## SET PROBLEM
Write out the rows below word for word, from the first line up to and including the line that contains "pos(419,397)". Leave out the pictures.

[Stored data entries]
***

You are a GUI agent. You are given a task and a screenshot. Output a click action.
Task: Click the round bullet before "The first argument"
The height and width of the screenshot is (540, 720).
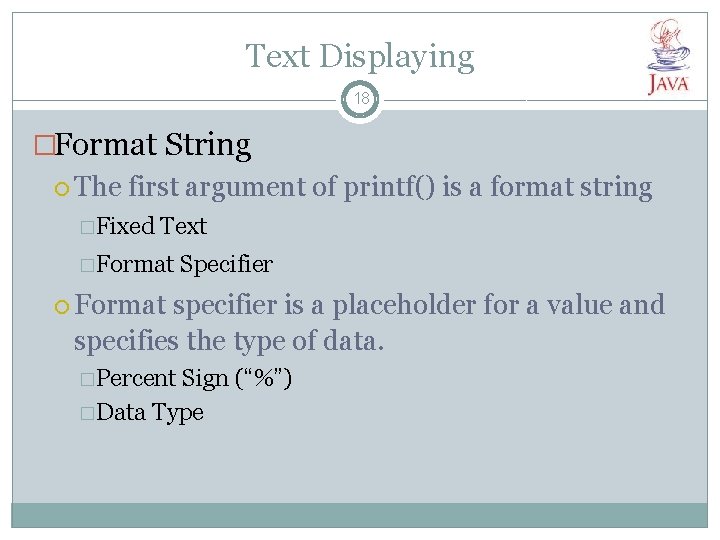coord(65,188)
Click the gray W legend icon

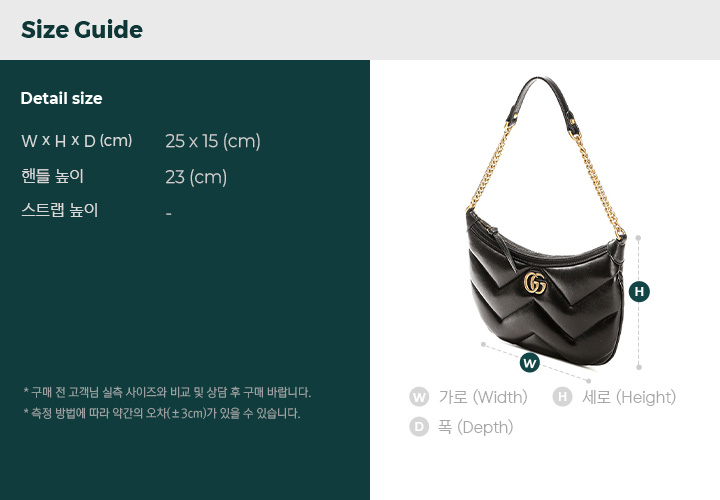pos(419,397)
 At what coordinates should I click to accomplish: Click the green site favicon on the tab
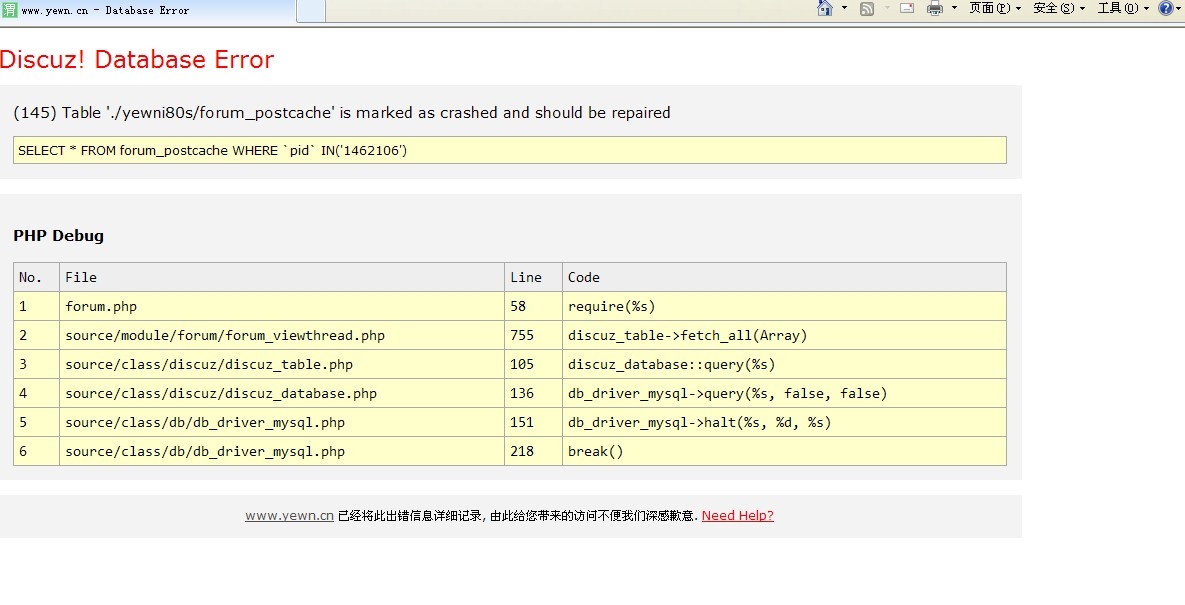pyautogui.click(x=9, y=10)
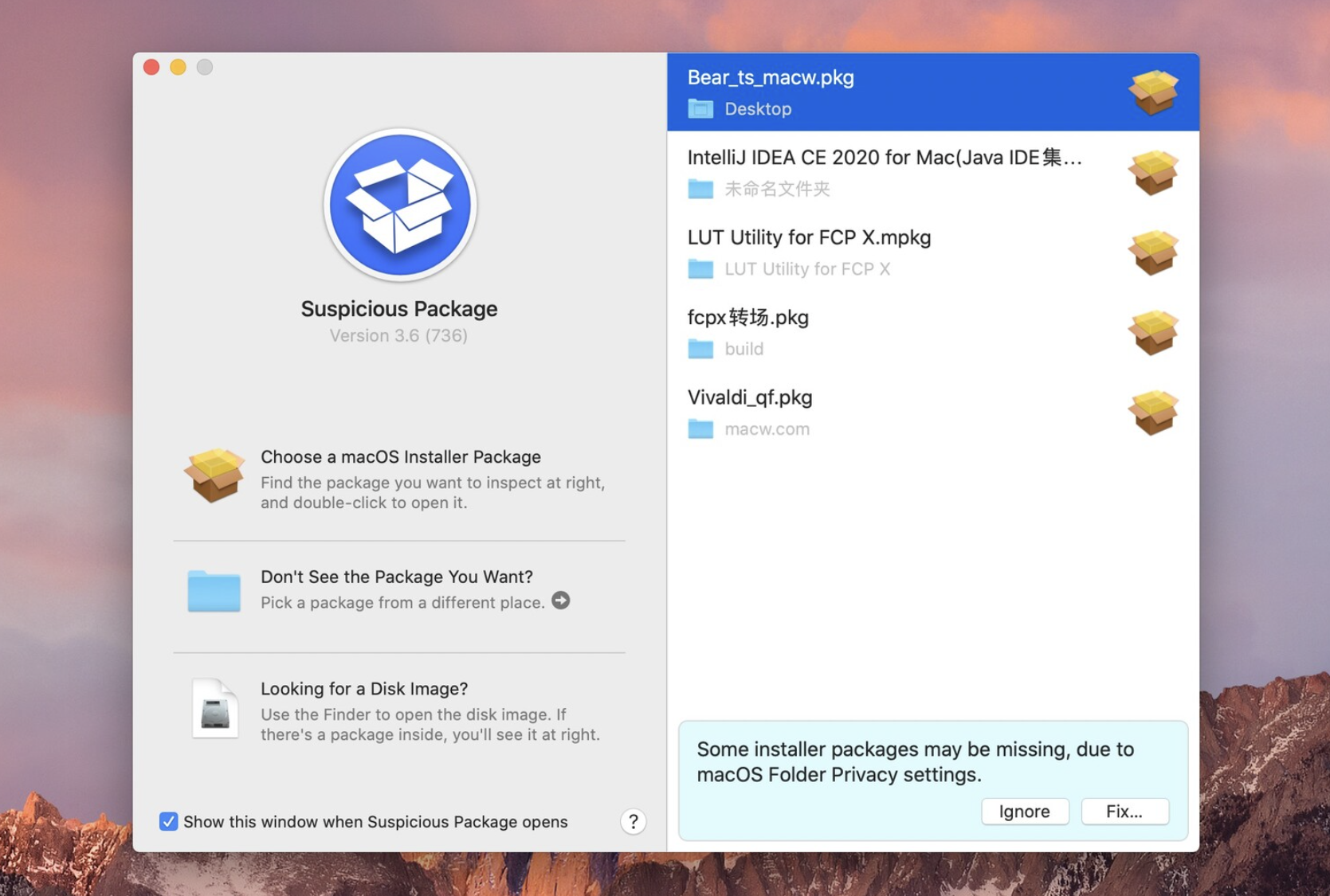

***

## EXPECTED OUTPUT
You are a GUI agent. You are given a task and a screenshot. Output a click action.
Task: Click the round bullet before "The first argument"
The height and width of the screenshot is (540, 720).
coord(65,188)
Click the gray W legend icon

pos(419,397)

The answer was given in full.